**WHAT NEEDS TO BE DONE**
Output the lines of the listing below from the line with "Sort by the Amount column header" up to and including the line with "Looking at the screenshot, I should click(891, 131).", reproducing each one exactly.

**PROVIDED RECORDS**
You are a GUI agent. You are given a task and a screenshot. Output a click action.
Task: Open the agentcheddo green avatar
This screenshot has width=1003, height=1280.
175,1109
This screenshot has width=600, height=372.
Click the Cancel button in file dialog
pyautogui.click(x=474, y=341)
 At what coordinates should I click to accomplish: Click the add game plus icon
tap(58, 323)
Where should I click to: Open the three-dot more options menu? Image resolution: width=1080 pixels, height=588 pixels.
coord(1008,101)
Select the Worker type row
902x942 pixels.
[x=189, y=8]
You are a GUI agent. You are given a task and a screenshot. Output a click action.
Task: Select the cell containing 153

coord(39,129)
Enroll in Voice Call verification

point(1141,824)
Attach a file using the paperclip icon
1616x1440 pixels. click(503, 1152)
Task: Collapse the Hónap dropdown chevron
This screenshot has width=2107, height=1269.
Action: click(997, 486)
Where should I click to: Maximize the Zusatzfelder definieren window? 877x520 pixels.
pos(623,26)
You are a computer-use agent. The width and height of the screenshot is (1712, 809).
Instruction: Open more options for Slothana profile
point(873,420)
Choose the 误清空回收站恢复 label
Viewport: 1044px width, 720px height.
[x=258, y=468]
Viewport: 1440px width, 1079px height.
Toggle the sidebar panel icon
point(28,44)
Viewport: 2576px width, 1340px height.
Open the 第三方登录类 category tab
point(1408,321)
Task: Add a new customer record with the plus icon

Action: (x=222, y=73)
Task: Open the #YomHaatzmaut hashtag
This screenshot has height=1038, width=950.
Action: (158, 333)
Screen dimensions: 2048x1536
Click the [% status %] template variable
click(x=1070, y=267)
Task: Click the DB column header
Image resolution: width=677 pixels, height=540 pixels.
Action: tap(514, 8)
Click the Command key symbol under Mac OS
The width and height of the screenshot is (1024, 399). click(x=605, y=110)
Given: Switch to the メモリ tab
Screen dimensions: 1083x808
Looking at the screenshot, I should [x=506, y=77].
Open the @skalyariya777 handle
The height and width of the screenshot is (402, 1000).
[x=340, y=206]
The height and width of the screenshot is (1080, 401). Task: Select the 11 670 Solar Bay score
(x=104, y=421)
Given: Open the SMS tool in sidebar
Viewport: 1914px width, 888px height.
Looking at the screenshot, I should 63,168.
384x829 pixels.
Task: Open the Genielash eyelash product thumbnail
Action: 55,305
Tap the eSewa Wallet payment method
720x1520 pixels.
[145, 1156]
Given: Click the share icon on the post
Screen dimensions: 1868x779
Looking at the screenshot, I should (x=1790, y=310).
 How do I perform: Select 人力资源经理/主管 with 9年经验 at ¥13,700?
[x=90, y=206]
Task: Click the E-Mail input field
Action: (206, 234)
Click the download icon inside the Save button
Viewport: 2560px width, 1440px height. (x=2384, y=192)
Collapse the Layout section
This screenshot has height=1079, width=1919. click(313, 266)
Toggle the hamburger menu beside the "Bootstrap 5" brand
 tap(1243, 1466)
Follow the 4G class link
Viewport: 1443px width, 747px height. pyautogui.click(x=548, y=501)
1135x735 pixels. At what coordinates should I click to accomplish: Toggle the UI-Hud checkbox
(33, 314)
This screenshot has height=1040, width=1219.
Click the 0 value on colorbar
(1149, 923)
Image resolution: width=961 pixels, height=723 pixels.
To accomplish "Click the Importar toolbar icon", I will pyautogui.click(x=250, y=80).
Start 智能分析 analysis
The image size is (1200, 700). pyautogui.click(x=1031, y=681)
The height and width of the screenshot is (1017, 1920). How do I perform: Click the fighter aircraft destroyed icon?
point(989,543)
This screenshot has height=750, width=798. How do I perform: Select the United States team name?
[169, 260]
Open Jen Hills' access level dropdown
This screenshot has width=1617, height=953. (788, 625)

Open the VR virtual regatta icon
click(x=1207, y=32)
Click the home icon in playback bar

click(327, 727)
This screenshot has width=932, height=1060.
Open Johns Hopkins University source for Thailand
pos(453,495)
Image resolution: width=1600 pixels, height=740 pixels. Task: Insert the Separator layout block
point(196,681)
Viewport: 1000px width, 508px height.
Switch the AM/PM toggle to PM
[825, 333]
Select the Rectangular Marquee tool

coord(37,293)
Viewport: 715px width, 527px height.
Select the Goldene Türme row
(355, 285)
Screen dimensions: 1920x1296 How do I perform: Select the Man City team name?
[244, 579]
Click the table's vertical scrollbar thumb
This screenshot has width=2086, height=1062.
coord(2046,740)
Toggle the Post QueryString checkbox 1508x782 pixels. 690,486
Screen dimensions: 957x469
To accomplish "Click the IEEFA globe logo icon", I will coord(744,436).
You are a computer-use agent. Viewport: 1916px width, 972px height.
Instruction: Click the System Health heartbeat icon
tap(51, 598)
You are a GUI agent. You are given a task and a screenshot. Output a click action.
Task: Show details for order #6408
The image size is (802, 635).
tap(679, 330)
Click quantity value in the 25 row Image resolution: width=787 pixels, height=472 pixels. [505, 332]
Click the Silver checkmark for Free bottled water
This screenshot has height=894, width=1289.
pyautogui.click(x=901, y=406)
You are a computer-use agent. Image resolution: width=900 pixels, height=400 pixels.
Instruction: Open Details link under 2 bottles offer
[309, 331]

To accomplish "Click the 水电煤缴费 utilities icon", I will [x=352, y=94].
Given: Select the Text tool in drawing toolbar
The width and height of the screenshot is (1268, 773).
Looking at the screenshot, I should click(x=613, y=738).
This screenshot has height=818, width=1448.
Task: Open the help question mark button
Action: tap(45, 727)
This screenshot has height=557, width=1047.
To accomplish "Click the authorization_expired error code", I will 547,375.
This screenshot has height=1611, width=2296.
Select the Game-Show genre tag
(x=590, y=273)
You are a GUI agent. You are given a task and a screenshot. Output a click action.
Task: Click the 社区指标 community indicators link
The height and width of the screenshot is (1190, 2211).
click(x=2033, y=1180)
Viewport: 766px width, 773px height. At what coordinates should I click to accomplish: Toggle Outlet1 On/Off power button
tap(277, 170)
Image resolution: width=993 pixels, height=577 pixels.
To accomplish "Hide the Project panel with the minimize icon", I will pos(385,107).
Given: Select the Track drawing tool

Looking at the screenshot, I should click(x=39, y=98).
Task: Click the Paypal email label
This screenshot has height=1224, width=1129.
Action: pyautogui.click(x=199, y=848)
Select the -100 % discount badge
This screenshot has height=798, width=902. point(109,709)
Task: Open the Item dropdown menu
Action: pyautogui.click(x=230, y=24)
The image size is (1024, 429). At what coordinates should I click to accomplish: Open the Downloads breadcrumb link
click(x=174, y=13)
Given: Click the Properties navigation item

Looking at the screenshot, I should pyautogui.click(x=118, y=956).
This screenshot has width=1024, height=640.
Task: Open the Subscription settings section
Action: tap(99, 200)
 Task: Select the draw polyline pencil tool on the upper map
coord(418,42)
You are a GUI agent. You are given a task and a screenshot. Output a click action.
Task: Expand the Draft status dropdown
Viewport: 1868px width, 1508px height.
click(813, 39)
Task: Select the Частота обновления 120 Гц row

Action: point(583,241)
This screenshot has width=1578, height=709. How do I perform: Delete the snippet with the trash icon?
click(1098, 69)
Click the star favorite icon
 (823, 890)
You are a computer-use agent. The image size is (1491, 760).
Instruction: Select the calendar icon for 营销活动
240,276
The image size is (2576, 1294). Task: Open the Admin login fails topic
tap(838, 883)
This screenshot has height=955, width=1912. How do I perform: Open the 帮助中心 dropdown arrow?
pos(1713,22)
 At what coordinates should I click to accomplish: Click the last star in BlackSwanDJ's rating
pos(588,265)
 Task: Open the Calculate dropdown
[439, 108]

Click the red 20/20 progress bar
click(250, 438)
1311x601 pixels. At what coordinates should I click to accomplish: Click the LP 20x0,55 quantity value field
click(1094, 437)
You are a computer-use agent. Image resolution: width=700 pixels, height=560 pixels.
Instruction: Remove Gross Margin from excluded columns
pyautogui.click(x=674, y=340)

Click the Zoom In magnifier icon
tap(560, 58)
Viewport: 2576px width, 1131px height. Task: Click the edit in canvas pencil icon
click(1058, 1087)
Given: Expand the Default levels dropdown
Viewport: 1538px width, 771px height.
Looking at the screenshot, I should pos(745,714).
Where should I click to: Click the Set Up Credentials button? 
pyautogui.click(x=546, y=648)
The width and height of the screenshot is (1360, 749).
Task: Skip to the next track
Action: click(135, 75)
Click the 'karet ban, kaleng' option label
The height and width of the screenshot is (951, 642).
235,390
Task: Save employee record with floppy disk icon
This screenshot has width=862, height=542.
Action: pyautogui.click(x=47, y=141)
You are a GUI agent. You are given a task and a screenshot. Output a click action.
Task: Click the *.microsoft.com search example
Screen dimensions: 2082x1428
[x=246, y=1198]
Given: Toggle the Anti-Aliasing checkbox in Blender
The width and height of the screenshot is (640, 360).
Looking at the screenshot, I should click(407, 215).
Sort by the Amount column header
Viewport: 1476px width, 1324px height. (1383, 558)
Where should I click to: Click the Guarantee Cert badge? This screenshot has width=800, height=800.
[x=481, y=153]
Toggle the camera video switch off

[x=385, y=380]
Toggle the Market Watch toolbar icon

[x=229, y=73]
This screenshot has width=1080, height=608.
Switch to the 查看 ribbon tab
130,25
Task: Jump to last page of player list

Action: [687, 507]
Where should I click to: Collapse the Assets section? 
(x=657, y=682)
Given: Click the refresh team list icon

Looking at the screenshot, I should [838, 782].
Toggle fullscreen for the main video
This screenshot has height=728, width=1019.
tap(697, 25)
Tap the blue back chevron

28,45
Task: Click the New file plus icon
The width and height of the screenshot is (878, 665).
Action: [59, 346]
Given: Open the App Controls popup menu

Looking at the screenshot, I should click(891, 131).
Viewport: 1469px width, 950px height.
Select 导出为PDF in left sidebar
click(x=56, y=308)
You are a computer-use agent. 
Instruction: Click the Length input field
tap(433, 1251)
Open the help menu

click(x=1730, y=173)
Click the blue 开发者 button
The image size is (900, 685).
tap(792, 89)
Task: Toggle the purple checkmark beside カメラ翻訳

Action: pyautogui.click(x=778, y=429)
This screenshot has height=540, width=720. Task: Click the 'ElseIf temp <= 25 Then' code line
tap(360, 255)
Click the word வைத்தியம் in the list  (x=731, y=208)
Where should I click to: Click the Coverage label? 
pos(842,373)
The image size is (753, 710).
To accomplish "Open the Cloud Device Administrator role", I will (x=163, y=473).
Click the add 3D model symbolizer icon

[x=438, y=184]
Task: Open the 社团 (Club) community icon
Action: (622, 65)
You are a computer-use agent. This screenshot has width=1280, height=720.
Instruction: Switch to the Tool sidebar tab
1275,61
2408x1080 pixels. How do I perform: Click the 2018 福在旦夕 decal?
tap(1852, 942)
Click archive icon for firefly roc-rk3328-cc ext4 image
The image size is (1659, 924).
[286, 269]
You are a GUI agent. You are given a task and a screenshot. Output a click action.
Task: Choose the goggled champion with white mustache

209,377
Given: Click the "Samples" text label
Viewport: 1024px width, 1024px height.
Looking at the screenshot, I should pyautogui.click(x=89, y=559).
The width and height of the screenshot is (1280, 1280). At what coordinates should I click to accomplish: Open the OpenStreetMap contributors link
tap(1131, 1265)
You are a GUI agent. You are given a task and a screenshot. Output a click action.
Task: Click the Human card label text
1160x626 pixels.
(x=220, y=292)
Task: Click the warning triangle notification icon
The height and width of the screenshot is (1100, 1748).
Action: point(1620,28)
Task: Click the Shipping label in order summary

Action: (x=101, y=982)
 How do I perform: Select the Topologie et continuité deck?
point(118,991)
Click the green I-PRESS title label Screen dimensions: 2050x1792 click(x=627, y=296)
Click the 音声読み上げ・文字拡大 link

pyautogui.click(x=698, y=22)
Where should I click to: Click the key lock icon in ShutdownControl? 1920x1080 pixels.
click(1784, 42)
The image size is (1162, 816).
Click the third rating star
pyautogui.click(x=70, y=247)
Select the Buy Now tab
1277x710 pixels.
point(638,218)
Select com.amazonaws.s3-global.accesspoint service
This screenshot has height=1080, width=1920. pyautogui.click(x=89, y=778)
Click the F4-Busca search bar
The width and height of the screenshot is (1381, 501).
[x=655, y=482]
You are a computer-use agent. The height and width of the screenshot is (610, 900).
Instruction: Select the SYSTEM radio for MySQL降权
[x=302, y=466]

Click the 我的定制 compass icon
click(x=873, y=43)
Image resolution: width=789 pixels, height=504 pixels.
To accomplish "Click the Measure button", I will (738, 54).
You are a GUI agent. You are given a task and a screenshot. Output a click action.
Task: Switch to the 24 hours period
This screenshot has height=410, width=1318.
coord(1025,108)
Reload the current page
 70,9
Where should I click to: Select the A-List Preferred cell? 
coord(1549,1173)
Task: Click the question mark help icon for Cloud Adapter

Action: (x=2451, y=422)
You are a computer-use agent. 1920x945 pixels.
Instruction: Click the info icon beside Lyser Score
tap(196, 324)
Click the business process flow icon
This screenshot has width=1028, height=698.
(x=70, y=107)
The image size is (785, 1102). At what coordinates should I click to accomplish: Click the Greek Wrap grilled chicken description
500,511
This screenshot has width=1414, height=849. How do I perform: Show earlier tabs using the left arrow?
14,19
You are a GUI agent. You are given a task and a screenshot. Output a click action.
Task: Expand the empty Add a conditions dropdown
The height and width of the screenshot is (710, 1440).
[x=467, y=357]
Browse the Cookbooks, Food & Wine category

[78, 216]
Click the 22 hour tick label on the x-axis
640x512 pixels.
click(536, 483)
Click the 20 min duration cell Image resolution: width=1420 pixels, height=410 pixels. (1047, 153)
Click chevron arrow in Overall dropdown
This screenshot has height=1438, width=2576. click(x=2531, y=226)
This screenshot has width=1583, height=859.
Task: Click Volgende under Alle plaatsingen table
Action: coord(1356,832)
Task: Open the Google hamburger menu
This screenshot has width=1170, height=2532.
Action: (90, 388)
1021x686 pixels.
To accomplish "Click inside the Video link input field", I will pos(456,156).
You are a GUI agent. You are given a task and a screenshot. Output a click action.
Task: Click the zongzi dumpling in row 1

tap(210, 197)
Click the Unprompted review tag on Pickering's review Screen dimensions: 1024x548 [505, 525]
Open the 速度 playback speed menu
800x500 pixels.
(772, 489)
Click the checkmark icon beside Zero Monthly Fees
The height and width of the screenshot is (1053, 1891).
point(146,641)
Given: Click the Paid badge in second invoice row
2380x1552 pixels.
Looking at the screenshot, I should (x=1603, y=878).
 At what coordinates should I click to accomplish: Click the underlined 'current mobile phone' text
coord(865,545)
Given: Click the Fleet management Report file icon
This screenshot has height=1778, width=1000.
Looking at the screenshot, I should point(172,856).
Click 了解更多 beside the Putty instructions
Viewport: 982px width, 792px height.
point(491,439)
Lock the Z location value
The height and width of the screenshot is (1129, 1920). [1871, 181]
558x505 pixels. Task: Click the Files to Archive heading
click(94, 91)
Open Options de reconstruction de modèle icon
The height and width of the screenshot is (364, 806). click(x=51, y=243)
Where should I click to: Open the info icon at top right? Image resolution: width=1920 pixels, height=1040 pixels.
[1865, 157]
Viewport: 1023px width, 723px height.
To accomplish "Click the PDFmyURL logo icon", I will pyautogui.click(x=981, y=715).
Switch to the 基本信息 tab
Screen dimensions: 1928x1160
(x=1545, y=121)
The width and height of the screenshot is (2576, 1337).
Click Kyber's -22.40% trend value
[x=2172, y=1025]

**SOLVED EXERCISE**
Sort by the Amount column header
Viewport: 1476px width, 1324px height. (1383, 558)
Where should I click to: Click the Guarantee Cert badge? This screenshot has width=800, height=800.
[x=481, y=153]
Toggle the camera video switch off

[x=385, y=380]
Toggle the Market Watch toolbar icon

[x=229, y=73]
This screenshot has width=1080, height=608.
Switch to the 查看 ribbon tab
130,25
Task: Jump to last page of player list

Action: [687, 507]
Where should I click to: Collapse the Assets section? 
(x=657, y=682)
Given: Click the refresh team list icon

Looking at the screenshot, I should [838, 782].
Toggle fullscreen for the main video
This screenshot has height=728, width=1019.
tap(697, 25)
Tap the blue back chevron

28,45
Task: Click the New file plus icon
The width and height of the screenshot is (878, 665).
Action: [59, 346]
Given: Open the App Controls popup menu

Looking at the screenshot, I should click(891, 131).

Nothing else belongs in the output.